(Rows for locating words and elements)

::::

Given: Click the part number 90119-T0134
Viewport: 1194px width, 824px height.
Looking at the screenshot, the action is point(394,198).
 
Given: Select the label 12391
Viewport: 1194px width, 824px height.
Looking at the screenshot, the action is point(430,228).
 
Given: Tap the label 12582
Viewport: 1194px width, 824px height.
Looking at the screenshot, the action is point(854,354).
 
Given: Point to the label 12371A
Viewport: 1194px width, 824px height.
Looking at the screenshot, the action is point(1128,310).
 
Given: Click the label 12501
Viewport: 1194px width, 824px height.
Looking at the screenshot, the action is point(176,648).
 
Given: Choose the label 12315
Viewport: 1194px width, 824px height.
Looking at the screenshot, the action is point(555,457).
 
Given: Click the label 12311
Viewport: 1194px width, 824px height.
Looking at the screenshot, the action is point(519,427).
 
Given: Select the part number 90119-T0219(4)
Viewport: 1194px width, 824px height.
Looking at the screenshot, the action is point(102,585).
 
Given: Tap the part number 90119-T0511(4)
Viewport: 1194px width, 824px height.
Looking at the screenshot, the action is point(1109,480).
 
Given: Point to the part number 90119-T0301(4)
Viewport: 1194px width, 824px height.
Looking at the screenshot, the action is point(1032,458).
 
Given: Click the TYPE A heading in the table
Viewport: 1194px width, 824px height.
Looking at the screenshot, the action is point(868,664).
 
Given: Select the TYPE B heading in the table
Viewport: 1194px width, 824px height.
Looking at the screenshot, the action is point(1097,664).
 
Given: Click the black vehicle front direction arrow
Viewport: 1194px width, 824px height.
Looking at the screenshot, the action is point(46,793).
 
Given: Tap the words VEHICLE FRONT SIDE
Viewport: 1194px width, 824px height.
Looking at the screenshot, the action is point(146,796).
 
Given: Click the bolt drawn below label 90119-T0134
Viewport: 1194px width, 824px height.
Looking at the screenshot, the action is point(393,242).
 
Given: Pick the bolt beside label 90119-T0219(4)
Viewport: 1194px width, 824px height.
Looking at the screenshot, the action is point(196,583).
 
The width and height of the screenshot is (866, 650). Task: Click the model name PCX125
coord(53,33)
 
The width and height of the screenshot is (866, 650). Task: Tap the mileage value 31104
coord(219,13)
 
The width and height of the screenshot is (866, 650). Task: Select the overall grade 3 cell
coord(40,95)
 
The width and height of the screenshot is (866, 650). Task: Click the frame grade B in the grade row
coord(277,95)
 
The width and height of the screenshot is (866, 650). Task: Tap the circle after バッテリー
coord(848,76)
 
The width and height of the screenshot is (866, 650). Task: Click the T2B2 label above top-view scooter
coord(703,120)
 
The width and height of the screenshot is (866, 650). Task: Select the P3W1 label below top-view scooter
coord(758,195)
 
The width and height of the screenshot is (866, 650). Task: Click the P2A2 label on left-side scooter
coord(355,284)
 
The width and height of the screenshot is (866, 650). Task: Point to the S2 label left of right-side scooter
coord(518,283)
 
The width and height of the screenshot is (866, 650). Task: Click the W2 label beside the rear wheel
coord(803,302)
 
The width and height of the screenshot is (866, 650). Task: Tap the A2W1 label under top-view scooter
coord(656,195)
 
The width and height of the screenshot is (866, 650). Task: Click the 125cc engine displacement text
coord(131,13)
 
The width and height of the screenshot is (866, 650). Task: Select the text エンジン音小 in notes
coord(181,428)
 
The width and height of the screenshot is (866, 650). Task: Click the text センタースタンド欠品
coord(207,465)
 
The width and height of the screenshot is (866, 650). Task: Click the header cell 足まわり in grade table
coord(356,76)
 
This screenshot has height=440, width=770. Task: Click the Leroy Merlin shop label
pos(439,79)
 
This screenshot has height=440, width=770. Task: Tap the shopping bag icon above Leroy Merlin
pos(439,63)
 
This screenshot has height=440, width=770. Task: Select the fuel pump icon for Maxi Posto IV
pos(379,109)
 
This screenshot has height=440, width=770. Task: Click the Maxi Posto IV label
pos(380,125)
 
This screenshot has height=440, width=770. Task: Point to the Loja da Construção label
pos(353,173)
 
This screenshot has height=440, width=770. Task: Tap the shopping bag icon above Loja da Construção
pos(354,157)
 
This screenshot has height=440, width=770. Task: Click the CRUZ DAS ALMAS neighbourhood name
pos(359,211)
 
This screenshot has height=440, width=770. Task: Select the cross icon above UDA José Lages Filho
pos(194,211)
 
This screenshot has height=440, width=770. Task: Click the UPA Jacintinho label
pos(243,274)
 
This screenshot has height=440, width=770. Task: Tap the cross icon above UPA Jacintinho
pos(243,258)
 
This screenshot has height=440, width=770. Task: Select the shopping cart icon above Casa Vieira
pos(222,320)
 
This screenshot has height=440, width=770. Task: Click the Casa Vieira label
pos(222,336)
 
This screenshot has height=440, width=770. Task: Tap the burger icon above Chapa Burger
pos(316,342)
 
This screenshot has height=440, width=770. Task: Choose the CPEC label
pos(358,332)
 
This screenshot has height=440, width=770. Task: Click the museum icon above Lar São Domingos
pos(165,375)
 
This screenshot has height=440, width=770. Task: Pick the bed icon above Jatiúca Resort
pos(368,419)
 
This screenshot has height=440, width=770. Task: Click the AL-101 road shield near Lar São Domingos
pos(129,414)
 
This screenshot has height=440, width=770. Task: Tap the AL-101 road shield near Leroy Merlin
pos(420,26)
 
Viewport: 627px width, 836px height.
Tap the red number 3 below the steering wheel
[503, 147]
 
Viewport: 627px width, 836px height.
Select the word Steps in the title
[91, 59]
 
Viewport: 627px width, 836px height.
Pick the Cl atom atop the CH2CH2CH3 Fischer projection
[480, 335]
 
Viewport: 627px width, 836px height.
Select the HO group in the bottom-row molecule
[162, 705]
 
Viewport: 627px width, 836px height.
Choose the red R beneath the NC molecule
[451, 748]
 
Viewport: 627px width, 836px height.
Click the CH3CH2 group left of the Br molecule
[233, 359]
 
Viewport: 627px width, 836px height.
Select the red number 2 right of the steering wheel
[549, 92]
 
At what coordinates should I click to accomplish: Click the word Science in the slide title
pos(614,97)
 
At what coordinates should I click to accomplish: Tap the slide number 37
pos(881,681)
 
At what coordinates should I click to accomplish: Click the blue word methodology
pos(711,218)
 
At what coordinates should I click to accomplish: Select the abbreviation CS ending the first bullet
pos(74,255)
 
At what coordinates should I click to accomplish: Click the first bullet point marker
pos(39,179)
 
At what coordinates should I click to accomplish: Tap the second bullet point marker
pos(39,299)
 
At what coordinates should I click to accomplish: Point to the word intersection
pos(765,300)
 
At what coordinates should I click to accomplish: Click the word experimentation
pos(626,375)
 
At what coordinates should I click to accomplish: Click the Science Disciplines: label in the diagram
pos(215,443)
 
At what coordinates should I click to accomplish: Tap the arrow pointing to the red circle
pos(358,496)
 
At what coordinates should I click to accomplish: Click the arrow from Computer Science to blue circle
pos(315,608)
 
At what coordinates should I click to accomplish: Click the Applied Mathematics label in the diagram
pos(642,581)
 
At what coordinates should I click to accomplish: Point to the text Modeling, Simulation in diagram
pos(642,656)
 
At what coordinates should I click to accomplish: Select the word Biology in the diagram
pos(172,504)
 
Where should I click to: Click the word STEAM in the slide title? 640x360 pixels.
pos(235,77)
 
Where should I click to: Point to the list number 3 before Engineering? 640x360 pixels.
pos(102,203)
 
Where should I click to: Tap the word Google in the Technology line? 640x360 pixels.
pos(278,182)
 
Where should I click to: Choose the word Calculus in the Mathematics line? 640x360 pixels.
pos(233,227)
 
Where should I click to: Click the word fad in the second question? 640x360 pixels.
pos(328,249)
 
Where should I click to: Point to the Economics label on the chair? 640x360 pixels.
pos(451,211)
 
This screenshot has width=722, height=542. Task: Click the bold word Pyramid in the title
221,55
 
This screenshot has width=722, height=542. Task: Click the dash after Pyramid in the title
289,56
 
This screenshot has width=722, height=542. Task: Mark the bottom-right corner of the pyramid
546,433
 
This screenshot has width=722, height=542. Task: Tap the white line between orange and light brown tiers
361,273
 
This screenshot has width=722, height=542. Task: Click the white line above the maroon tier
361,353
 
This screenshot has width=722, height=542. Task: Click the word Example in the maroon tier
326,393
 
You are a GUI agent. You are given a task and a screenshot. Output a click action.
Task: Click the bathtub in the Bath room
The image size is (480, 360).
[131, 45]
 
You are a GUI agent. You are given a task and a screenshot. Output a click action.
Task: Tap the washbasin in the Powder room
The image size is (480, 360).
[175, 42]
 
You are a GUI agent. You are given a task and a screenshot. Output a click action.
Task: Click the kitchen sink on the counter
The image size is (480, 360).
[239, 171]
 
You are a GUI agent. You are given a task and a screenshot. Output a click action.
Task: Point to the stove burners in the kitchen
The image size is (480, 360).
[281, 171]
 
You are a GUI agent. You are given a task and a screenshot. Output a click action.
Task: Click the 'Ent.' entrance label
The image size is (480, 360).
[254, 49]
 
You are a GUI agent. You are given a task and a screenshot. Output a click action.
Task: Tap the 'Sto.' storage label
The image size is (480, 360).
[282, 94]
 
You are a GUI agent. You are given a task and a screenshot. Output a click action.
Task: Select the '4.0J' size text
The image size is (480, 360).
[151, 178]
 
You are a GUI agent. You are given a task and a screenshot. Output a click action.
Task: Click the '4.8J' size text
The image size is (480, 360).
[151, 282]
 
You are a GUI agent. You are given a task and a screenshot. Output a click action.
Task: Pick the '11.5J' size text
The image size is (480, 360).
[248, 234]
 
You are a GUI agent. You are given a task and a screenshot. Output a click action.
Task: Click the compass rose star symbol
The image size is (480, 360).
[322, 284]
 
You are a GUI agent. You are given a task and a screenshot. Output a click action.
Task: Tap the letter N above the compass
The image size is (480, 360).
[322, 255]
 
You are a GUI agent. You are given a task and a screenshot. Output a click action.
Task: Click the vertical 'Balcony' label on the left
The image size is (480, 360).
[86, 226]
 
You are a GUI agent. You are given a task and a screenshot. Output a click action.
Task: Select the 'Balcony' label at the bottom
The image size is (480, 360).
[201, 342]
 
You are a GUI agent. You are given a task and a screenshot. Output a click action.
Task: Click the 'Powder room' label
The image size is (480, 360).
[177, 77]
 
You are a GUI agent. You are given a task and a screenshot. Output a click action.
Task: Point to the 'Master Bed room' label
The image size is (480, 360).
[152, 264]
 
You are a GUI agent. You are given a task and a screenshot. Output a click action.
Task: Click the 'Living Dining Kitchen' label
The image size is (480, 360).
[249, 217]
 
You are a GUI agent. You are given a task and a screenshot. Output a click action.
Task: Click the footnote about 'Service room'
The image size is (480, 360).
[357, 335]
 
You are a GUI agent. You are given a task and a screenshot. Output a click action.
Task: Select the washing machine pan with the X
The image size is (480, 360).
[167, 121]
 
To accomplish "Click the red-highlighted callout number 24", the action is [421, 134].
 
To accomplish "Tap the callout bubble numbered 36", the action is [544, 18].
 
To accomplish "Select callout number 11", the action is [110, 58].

::::

» GOAL: Rewrite the rows from the line containing "This screenshot has height=440, width=770. Task: Tap the cross" down to the line containing "pos(420,26)", switching "Tap" to "Press" and leaving everything else unchanged. Give only those lines.

» EXERCISE SOLUTION:
This screenshot has height=440, width=770. Task: Press the cross icon above UPA Jacintinho
pos(243,258)
 
This screenshot has height=440, width=770. Task: Select the shopping cart icon above Casa Vieira
pos(222,320)
 
This screenshot has height=440, width=770. Task: Click the Casa Vieira label
pos(222,336)
 
This screenshot has height=440, width=770. Task: Press the burger icon above Chapa Burger
pos(316,342)
 
This screenshot has height=440, width=770. Task: Choose the CPEC label
pos(358,332)
 
This screenshot has height=440, width=770. Task: Click the museum icon above Lar São Domingos
pos(165,375)
 
This screenshot has height=440, width=770. Task: Pick the bed icon above Jatiúca Resort
pos(368,419)
 
This screenshot has height=440, width=770. Task: Click the AL-101 road shield near Lar São Domingos
pos(129,414)
 
This screenshot has height=440, width=770. Task: Press the AL-101 road shield near Leroy Merlin
pos(420,26)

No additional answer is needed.